課題 –
(1) ポンペイについての本文で、2通目の手紙の内容として「・」付きの箇条書きで挙げられている事柄をすべて書き出してください。
(2) ポンペイについての本文を、最後の文の後から書き継いでください。

2通目は噴火当時のミセヌムの小プリニウスの様子。
・晩の大きな地震の後、夜明けのはずなのに日の光が弱い
・建物崩落の危険が強く、人々は「なんかわからんがみんなの行く方」とばかりに大移動を始める
・地面グラグラ。止めてる荷車が反対方向に動き出す
・海が盛り上がって、海の生き物が乾いた砂の上にいる
・真っ暗闇の中の人々の泣き声、とびかうデマ……
といった内容。
偉大な叔父の勇気と業績を称える1通目より、生々しく当時の様子が書かれています。
生き延びた小プリニウスのいたミセヌム。
命を落とした大プリニウスのいたスタビアエ。
そして、街ひとつが灰に埋まったポンペイ。
火山からの距離はもちろんですが、方角が命運を分けた感があります。
小プリニウスが叔父とともにスタビアエに行っていたら、この貴重な記録が残されることもなかったでしょう。
噴火
→怒涛の火山灰と軽石降下によって建物が倒壊・閉じ込め
→噴火から12時間後の再噴火で高温の火砕流発生……
という経過によって、ポンペイでは2万人の人口の内2千人が亡くなったと言います。
『プリニウス書簡集』はいくつかの文庫で発売されているので、読みたい方はそれが一番リーズナブルです。
悲しい悲しい滅びの日を迎えたポンペイ。
ところが、この地の火山灰の質がちょうど乾燥剤のシリカゲルのような役割を果たしまして……。
永い時を経て、紀元1世紀の街並みが超!良状態で発掘されたのが、今の私たちが見ているポンペイ遺跡。
往時の人々の無念をしのびつつ、「それはそうとコレはスゴイぜ」と展示品を見てまいりましょう。
ここからは画像モリモリ!会場内だよ!
シンプルに衝撃を受けたのがコレ。完璧に水道管ではないですか……。
そしてみんな大好きキッチン用品。
(生活用品の資料が欲しかったから超楽しかった……)
これじゃお酒を手酌でトクトクとはいけませんね。
アンフォラは運搬用容器でもあるので、これで買ってくる→必要な分だけもっと小さい容器に移す感じなのかな?オタマですくったりはしない?
(こういう細かいところがわからぬ……)
お店で買って運ぶのも、小さい器に入れ替えるのも簡単な作業ではないでしょう。
これが個人宅にあるって、やはり家に奴隷がいることが前提になっている世界だなぁと感じました。
これは片手で持てるサイズ。みんな醤油でゴハン食べてた。
(米食ではないけど)
発酵不十分なガルムで寄生虫媒介もあったというけれど、味がないとゴハン進まないよねぇ。

資料 –

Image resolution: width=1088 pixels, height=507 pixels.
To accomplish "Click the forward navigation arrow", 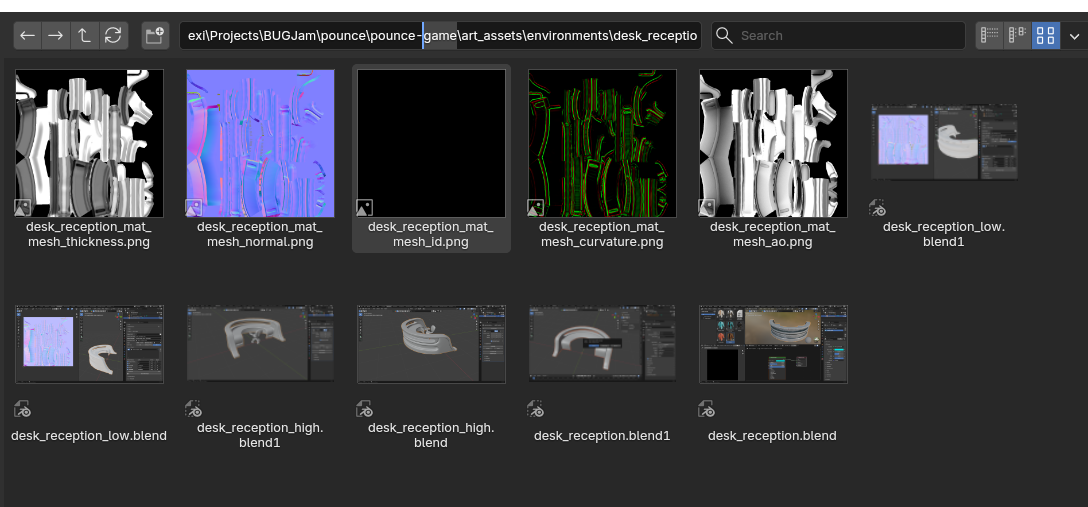I will click(x=56, y=36).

各課題の解答 –
(1)
・晩の大きな地震の後、夜明けのはずなのに日の光が弱い
・建物崩落の危険が強く、人々は「なんかわからんがみんなの行く方」とばかりに大移動を始める
・地面グラグラ。止めてる荷車が反対方向に動き出す
・海が盛り上がって、海の生き物が乾いた砂の上にいる
・真っ暗闇の中の人々の泣き声、とびかうデマ……

(2)
パンの後ろにあるキビやイチジクなど、元の食べ物の形があらかたわかるのがすごい。炭化したパンは、ミュージアムグッズの『炭化したパンクッション』が人気でしたよ。Twitterでもバズってた。
そして「絵がうまい人2000年前も絵がうまい」シリーズ。
中央部分は損傷していてイセエビ君の雄姿がちょっと見づらいけど、間近で見るととても精巧なモザイクでした。食堂にあったらアガりますよ!
図録(2,900円)なら、とても展示品全点きれいな写真+解説付きなのでもっと精度の高い画像が見たい方はそちらをどうぞ。
おおざっぱに「金持ち」と書いたけど、イセエビvsタコ、ネコちゃんカモちゃん、仮面などの絵がある大邸宅は通称『ファウヌスの家』。
敷地3,000平方メートル!の豪邸で、幅6mの大作『アレクサンドロス大王のモザイク』を作らせちゃうほどのリッチマンが家主でした。
数字がなんでもデカすぎるよ。
※ポンペイの邸宅跡で家主の名前がわからないものは、お宅の目立つアイテムを取って「〇〇の家」というニックネームで呼ばれます。この家はファウヌス像があったから「ファウヌスの家」なのです。
ファウヌスは牧神で、ギリシア神話のパン(またはパーン)と同じものです。笛持った陽キャおじさん神。
ハイ、以下アレクサンドロス大王のモザイクです。
大きすぎて一枚絵は無理!
アレクサンドロス大王の活躍はこの時代からザッと250年くらい前。
富豪が自宅に大王のモザイクを作らせるという状況は、アレですね。
日本の社長が自宅・自社ビルに戦国武将の言葉といっしょに鎧兜を飾るノリ? 大王の横に相田みつを氏の書がありそう。
ちなみにこの展示のそばには超巨大スクリーンがあって、超高画質で本物「アレクサンドロス大王のモザイク」の修復のもようが流れていました。
この作品
「100年前の保全時に使った不要なニスを剥がしている。その作業は2022年末に終わり、作品はもっと当時の色彩を取り戻すだろう」とのこと!
修繕修復作業ってすごい!
ところで。
当時の上流階級の家に「本の絵」「本を所有する自分/家族の絵」がよく飾られていたそうです。
これ、知的で精神性の高い自分を演出する技法なんですって。
画像がないですが
・左手に本
・右手に持ったペンの先を口元に当てる
・カメラ目線
のアンニュイな女性の絵を見ました。
(「書字板と尖筆を持つ女性」という作品)
ずいぶん美人なんですが、解説文の「写実的ではない」という一文に笑いを禁じ得ない。
知的な自分を演出しつつ顔を盛る。
完全にSNSじゃんよ……精神性が……
そしてエジプトの都・アレキサンドリア産の美術品はみんなの憧れ。ある時期の日本人にとっての「おフランス製〇〇」という感じでしょうか。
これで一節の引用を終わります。